### DOCUMENT
C'est pire. C'est horrible. Il a faim. Et il veut de l'humain.
Malheureusement, Marguerite s'avère immangeable.
Le diminutif de Marguerite (Grete), signifie : arête.
Faust, il lui reste cette arête en travers de la gorge, Grete, et il s'étouffe.

Voilà pour le titre.

Dans cette pièce, la distribution surprend parce que personne n'incarne, ou tout le monde incarne, Faust et Marguerite. Il n'y a pas de corps pour les figures du mythe, alors les autres prêtent leurs corps (ou vendent leurs âmes) pour l'incarnation du mythe. L'auteur barre textuellement les personnages qui incarnent tour à tour les personnages de Goethe. Et c'est ainsi qu'on nie l'humain, en faisant un trait dessus, tout simplement.

La pièce commence au niveau -1 avec une speakerine qui fait son speech. Cette voix off qui sort de la télévision (ou de la scène), c'est le programme télévisuel de la pièce. À vous de comprendre quel genre d'émission c'est. C'est une affaire locale qui, personnellement, m'a fait penser à une histoire réelle. Les faits : une femme est au volant de sa voiture, elle prend des virages et le texte prend des virages aussi, s'interrompt là où on ne l'attend pas.

VOIX
"elle les connaît tous
tous les virages un par un
les virages ont toujours été
ont été dès le début
et même avant le début
ces virages elle les a"

En fait, on ne le sait pas encore, mais ce début, c'est la fin. C'est super déstabilisant comme pièce.

### DONNÉES FOURNIES
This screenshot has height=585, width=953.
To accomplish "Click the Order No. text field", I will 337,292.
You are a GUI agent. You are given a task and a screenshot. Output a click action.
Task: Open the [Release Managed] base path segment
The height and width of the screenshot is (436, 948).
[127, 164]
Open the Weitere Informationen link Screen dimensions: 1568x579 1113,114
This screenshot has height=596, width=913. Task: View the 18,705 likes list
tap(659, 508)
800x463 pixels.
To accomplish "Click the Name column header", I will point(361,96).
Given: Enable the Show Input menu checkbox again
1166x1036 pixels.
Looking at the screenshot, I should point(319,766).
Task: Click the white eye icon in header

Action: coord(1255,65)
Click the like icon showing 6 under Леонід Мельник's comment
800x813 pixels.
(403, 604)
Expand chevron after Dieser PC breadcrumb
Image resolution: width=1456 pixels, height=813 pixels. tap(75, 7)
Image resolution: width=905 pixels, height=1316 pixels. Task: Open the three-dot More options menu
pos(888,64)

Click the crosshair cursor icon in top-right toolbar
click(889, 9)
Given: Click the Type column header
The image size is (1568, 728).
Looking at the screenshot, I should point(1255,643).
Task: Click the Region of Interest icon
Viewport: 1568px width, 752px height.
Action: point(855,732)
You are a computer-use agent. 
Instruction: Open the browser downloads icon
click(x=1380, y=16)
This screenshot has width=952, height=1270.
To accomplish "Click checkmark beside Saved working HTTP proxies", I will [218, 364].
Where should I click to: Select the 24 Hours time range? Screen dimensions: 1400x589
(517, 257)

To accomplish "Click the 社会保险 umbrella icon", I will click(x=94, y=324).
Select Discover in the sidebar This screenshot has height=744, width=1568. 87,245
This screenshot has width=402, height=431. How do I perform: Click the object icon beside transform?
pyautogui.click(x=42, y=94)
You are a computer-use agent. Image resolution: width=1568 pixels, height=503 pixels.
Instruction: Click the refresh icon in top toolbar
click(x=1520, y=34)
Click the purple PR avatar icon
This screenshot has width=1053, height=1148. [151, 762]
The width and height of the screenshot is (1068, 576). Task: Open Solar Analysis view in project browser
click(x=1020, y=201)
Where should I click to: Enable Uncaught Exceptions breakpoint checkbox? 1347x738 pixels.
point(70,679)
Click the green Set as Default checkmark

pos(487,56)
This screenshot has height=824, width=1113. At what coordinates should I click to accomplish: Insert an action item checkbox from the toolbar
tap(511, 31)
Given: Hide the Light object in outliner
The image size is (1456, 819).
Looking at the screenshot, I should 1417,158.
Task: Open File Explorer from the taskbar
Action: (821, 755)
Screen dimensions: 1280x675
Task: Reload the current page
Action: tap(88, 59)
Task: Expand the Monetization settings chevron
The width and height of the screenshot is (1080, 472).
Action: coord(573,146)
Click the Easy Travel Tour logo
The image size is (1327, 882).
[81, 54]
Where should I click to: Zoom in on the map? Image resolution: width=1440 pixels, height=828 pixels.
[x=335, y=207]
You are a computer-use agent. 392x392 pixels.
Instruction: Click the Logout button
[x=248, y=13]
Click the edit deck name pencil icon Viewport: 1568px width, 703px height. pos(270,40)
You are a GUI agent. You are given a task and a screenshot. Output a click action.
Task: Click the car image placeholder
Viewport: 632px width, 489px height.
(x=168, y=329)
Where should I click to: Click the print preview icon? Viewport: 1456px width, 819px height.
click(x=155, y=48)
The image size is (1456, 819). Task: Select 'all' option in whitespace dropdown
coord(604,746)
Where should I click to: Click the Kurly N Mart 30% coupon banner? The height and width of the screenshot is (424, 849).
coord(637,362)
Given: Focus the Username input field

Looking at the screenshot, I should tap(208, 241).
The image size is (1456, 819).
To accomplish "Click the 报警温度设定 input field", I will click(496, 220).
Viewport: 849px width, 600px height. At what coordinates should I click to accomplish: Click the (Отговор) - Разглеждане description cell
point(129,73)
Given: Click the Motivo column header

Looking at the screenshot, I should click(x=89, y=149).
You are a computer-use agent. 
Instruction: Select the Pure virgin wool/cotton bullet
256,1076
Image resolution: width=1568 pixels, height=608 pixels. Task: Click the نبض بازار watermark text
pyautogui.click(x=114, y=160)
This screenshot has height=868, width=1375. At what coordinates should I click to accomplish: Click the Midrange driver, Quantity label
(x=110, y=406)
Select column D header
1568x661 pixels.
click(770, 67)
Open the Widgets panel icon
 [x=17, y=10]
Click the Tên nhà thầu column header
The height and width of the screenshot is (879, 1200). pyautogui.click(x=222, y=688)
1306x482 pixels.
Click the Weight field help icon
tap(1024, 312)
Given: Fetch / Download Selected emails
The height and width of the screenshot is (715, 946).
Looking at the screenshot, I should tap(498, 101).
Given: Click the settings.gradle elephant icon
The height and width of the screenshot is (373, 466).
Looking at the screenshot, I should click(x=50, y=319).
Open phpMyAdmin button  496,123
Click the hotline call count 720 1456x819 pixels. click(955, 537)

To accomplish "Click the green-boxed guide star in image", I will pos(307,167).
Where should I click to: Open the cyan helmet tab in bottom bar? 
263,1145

### CONSIGNES DE L'EXERCICE
1. Dans le document sur la pièce de théâtre, que fait l'auteur aux personnages qui incarnent tour à tour ceux de Goethe ?
2. Poursuivez le texte sur cette pièce de théâtre à partir de l'endroit où il s'arrête.

### RÉPONSES RÉDIGÉES
1. Il les barre dans le texte.

2.
Ensuite, on a un prologue (niveau 0) [pas de ciel] et les personnages chutent. Ewald Palmetshofer a étudié la philosophie, la psychologie, la théologie, et là, c'est une réécriture de cette chute de Satan. C'est ainsi qu'il introduit le personnage de Méphistophélès (absent du titre mais essentiel, comme dans la pièce de Goethe). Les personnages sont ceux qui sont annoncés au début de la pièce mais ils semblent désincarnés parce qu'ils incarnent quelque chose qui les dépasse.

Et puis, on a le niveau 1. Où les acteurs incarnent véritablement leurs rôles. On a des couples, qui se réunissent pour un dîner de cons euh non, pour une soirée sympathique entre amis, et on ne partage pas véritalement un repas parce que le concept à la mode, c'est "bring what you eat". Deux couples accueillent pour la première fois le jeune couple (AnneFritz) qui vit à l'étage au-dessus, parce qu'ils ne sortent pas souvent, ayant un enfant en bas-âge, mais c'est bon, ils viendront avec leur babyphone.

" on allait les inviter
parce qu'une famille comme ça, il faut quand même un peu l'intégrer"

"je crois qu’ici tout le monde intègre tout le monde
ça aussi c'est absurde"

Et puis, Paul invite ( j'ai écrit -invente- mais je corrige) un pote à lui, LUI. Il n'amène rien à manger lui, juste un pack de bières ( mais ils préfèrent le vin) mais tant pis, il s'occupera de la musique.

Ils font ça souvent, parce que la prochaine fois, Anne invitera une autre femme, ELLE parce que voilà quoi, un homme seul, ça les embête ces couples alors ils jouent les entremetteurs, comme Méphisto.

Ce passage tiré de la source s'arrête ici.